◆ GIVEN PROBLEM
Retype every one of the following lines without changing a single character.

Data items:
+ + + + + + +
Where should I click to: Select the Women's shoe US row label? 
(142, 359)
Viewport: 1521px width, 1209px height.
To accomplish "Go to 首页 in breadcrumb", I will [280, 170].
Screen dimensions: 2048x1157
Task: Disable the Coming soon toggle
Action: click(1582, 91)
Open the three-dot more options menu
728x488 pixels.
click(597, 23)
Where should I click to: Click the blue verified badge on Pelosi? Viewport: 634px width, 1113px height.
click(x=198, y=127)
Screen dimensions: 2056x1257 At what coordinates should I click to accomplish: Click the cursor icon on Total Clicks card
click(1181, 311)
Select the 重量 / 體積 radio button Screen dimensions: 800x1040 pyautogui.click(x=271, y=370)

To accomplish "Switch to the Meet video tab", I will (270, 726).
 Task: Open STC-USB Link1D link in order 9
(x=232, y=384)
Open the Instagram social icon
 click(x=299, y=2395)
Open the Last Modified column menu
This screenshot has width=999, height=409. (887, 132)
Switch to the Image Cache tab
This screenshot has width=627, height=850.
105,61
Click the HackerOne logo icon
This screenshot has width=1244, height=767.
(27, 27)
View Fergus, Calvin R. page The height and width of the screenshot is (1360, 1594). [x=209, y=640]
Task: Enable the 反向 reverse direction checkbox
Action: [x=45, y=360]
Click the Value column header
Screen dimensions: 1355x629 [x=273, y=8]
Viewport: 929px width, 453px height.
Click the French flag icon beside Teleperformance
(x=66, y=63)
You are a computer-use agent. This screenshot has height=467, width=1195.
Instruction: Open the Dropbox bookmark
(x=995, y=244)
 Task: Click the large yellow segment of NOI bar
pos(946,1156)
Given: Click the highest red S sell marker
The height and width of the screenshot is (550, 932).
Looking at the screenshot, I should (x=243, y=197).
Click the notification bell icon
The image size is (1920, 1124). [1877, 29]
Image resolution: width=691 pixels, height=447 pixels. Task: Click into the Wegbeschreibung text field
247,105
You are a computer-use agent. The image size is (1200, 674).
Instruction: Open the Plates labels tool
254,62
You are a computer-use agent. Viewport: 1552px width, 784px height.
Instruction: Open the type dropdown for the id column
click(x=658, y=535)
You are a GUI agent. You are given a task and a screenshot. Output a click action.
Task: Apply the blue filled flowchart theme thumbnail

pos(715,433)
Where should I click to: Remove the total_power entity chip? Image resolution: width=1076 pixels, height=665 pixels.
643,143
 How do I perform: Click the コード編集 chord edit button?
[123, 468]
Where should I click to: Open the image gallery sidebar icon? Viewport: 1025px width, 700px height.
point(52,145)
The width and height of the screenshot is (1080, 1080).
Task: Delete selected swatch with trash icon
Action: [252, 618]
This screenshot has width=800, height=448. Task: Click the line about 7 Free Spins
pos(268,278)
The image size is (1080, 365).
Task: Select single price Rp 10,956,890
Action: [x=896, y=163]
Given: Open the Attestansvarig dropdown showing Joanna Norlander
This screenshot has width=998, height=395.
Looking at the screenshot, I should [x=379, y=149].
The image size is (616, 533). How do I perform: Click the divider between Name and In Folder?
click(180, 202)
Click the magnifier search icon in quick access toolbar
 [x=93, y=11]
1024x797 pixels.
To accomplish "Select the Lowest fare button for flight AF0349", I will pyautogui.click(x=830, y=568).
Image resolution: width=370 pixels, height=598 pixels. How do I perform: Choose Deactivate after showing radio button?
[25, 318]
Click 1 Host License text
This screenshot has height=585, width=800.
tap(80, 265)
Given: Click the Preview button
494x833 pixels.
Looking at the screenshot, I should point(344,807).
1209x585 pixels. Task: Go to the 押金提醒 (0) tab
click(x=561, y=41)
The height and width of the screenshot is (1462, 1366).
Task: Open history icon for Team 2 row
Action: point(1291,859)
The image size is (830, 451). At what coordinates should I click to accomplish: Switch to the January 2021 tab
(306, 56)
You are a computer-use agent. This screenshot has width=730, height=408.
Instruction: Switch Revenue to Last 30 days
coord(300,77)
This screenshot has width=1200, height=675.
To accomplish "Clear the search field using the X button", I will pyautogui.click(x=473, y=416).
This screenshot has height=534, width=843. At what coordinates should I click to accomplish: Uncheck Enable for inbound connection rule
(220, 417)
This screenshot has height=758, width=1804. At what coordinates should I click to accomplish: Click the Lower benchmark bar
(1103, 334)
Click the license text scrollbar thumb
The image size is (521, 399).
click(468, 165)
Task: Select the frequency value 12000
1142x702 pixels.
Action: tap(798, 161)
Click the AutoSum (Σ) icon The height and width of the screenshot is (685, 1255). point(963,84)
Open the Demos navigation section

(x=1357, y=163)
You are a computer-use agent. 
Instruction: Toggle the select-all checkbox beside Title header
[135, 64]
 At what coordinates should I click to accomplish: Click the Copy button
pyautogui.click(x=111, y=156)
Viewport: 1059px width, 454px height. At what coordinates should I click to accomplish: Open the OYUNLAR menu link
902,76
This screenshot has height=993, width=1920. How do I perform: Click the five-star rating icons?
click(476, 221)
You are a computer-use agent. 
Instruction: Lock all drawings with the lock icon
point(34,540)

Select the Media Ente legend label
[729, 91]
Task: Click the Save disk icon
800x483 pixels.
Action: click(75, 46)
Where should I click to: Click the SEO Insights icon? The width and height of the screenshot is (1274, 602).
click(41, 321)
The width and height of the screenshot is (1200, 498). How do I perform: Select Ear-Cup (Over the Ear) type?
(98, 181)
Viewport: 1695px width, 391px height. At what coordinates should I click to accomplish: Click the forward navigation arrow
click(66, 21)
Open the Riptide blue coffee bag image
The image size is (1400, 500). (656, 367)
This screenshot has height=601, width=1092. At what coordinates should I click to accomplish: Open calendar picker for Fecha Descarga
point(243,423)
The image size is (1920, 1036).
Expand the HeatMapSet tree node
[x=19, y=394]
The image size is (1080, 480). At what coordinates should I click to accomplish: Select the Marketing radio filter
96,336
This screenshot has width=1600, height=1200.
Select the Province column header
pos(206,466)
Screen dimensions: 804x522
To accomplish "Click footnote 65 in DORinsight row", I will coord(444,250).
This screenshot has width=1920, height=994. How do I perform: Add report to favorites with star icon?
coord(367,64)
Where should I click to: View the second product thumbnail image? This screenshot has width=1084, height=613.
+ + + + + + +
◆ TASK ANSWER
Where should I click to: Select the Women's shoe US row label? 
(142, 359)
Viewport: 1521px width, 1209px height.
To accomplish "Go to 首页 in breadcrumb", I will [280, 170].
Screen dimensions: 2048x1157
Task: Disable the Coming soon toggle
Action: click(1582, 91)
Open the three-dot more options menu
728x488 pixels.
click(597, 23)
Where should I click to: Click the blue verified badge on Pelosi? Viewport: 634px width, 1113px height.
click(x=198, y=127)
Screen dimensions: 2056x1257 At what coordinates should I click to accomplish: Click the cursor icon on Total Clicks card
click(1181, 311)
Select the 重量 / 體積 radio button Screen dimensions: 800x1040 pyautogui.click(x=271, y=370)

To accomplish "Switch to the Meet video tab", I will (270, 726).
 Task: Open STC-USB Link1D link in order 9
(x=232, y=384)
Open the Instagram social icon
 click(x=299, y=2395)
Open the Last Modified column menu
This screenshot has width=999, height=409. (887, 132)
Switch to the Image Cache tab
This screenshot has width=627, height=850.
105,61
Click the HackerOne logo icon
This screenshot has width=1244, height=767.
(27, 27)
View Fergus, Calvin R. page The height and width of the screenshot is (1360, 1594). [x=209, y=640]
Task: Enable the 反向 reverse direction checkbox
Action: [x=45, y=360]
Click the Value column header
Screen dimensions: 1355x629 [x=273, y=8]
Viewport: 929px width, 453px height.
Click the French flag icon beside Teleperformance
(x=66, y=63)
You are a computer-use agent. This screenshot has height=467, width=1195.
Instruction: Open the Dropbox bookmark
(x=995, y=244)
 Task: Click the large yellow segment of NOI bar
pos(946,1156)
Given: Click the highest red S sell marker
The height and width of the screenshot is (550, 932).
Looking at the screenshot, I should (x=243, y=197).
Click the notification bell icon
The image size is (1920, 1124). [1877, 29]
Image resolution: width=691 pixels, height=447 pixels. Task: Click into the Wegbeschreibung text field
247,105
You are a computer-use agent. The image size is (1200, 674).
Instruction: Open the Plates labels tool
254,62
You are a computer-use agent. Viewport: 1552px width, 784px height.
Instruction: Open the type dropdown for the id column
click(x=658, y=535)
You are a GUI agent. You are given a task and a screenshot. Output a click action.
Task: Apply the blue filled flowchart theme thumbnail

pos(715,433)
Where should I click to: Remove the total_power entity chip? Image resolution: width=1076 pixels, height=665 pixels.
643,143
 How do I perform: Click the コード編集 chord edit button?
[123, 468]
Where should I click to: Open the image gallery sidebar icon? Viewport: 1025px width, 700px height.
point(52,145)
The width and height of the screenshot is (1080, 1080).
Task: Delete selected swatch with trash icon
Action: [252, 618]
This screenshot has width=800, height=448. Task: Click the line about 7 Free Spins
pos(268,278)
The image size is (1080, 365).
Task: Select single price Rp 10,956,890
Action: [x=896, y=163]
Given: Open the Attestansvarig dropdown showing Joanna Norlander
This screenshot has width=998, height=395.
Looking at the screenshot, I should [x=379, y=149].
The image size is (616, 533). How do I perform: Click the divider between Name and In Folder?
click(180, 202)
Click the magnifier search icon in quick access toolbar
 [x=93, y=11]
1024x797 pixels.
To accomplish "Select the Lowest fare button for flight AF0349", I will pyautogui.click(x=830, y=568).
Image resolution: width=370 pixels, height=598 pixels. How do I perform: Choose Deactivate after showing radio button?
[25, 318]
Click 1 Host License text
This screenshot has height=585, width=800.
tap(80, 265)
Given: Click the Preview button
494x833 pixels.
Looking at the screenshot, I should point(344,807).
1209x585 pixels. Task: Go to the 押金提醒 (0) tab
click(x=561, y=41)
The height and width of the screenshot is (1462, 1366).
Task: Open history icon for Team 2 row
Action: point(1291,859)
The image size is (830, 451). At what coordinates should I click to accomplish: Switch to the January 2021 tab
(306, 56)
You are a computer-use agent. This screenshot has width=730, height=408.
Instruction: Switch Revenue to Last 30 days
coord(300,77)
This screenshot has width=1200, height=675.
To accomplish "Clear the search field using the X button", I will pyautogui.click(x=473, y=416).
This screenshot has height=534, width=843. At what coordinates should I click to accomplish: Uncheck Enable for inbound connection rule
(220, 417)
This screenshot has height=758, width=1804. At what coordinates should I click to accomplish: Click the Lower benchmark bar
(1103, 334)
Click the license text scrollbar thumb
The image size is (521, 399).
click(468, 165)
Task: Select the frequency value 12000
1142x702 pixels.
Action: tap(798, 161)
Click the AutoSum (Σ) icon The height and width of the screenshot is (685, 1255). point(963,84)
Open the Demos navigation section

(x=1357, y=163)
You are a computer-use agent. 
Instruction: Toggle the select-all checkbox beside Title header
[135, 64]
 At what coordinates should I click to accomplish: Click the Copy button
pyautogui.click(x=111, y=156)
Viewport: 1059px width, 454px height. At what coordinates should I click to accomplish: Open the OYUNLAR menu link
902,76
This screenshot has height=993, width=1920. How do I perform: Click the five-star rating icons?
click(476, 221)
You are a computer-use agent. 
Instruction: Lock all drawings with the lock icon
point(34,540)

Select the Media Ente legend label
[729, 91]
Task: Click the Save disk icon
800x483 pixels.
Action: click(75, 46)
Where should I click to: Click the SEO Insights icon? The width and height of the screenshot is (1274, 602).
click(41, 321)
The width and height of the screenshot is (1200, 498). How do I perform: Select Ear-Cup (Over the Ear) type?
(98, 181)
Viewport: 1695px width, 391px height. At what coordinates should I click to accomplish: Click the forward navigation arrow
click(66, 21)
Open the Riptide blue coffee bag image
The image size is (1400, 500). (656, 367)
This screenshot has height=601, width=1092. At what coordinates should I click to accomplish: Open calendar picker for Fecha Descarga
point(243,423)
The image size is (1920, 1036).
Expand the HeatMapSet tree node
[x=19, y=394]
The image size is (1080, 480). At what coordinates should I click to accomplish: Select the Marketing radio filter
96,336
This screenshot has width=1600, height=1200.
Select the Province column header
pos(206,466)
Screen dimensions: 804x522
To accomplish "Click footnote 65 in DORinsight row", I will coord(444,250).
This screenshot has width=1920, height=994. How do I perform: Add report to favorites with star icon?
coord(367,64)
Where should I click to: View the second product thumbnail image? This screenshot has width=1084, height=613.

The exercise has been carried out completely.